### Required work
[A] In the watch post, what did the bezel start doing after its action proved poor?
[B] Rewrite the watch post starting with "I decided to call" and going on through "index finger though).", switching each occurrence of "bezel" to "rotating ring".

### Passage
I decided to call it James, because It's a James Cameron-ish dial and I put it on a James Bond-Ish nato (and in italian the word watch is male).

Nothing wrong with the bracelet I actually really like it, but I decided to use it on a Cadisen Conquest homage because that watch looks sweet on a bracelet.

Some people complained about the bezel action and I can confirm it's quite poor and it even started slipping clockwise, but I managed to fix it. 
If you decide to dive in and try to make it better learn from my mistake:

Everywhere online they show that to take off the bezel you have to pry it off with a blade between the case and the bezel. I tried and the thing just does not come off. Luckily I protected the case and I didn't damage it (I ended up with a nice big cut on my left index finger though).

### Provided data

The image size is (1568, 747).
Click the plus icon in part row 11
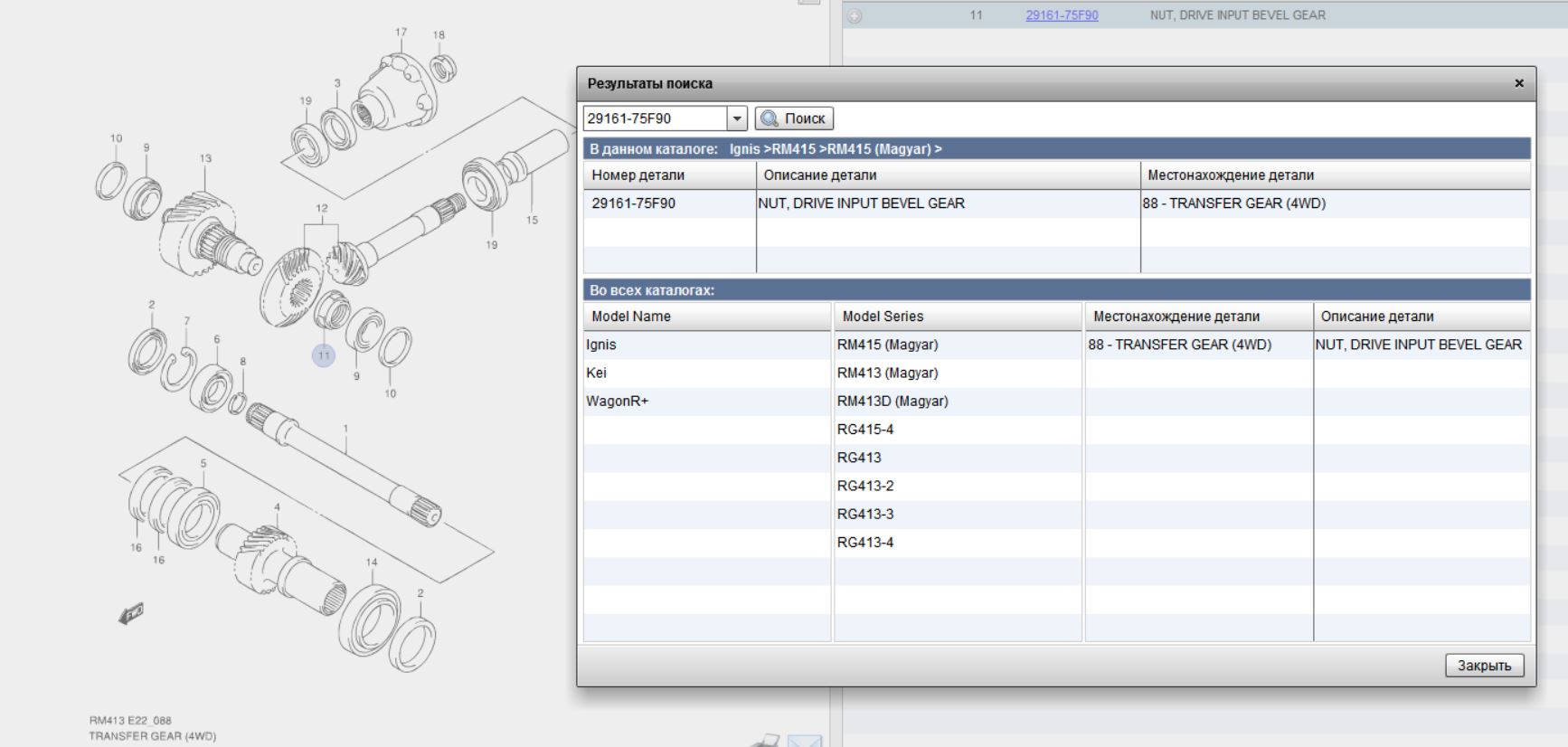click(855, 15)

### Full solutions
[A] It started slipping clockwise.

[B]
I decided to call it James, because It's a James Cameron-ish dial and I put it on a James Bond-Ish nato (and in italian the word watch is male).

Nothing wrong with the bracelet I actually really like it, but I decided to use it on a Cadisen Conquest homage because that watch looks sweet on a bracelet.

Some people complained about the rotating ring action and I can confirm it's quite poor and it even started slipping clockwise, but I managed to fix it. 
If you decide to dive in and try to make it better learn from my mistake:

Everywhere online they show that to take off the rotating ring you have to pry it off with a blade between the case and the rotating ring. I tried and the thing just does not come off. Luckily I protected the case and I didn't damage it (I ended up with a nice big cut on my left index finger though).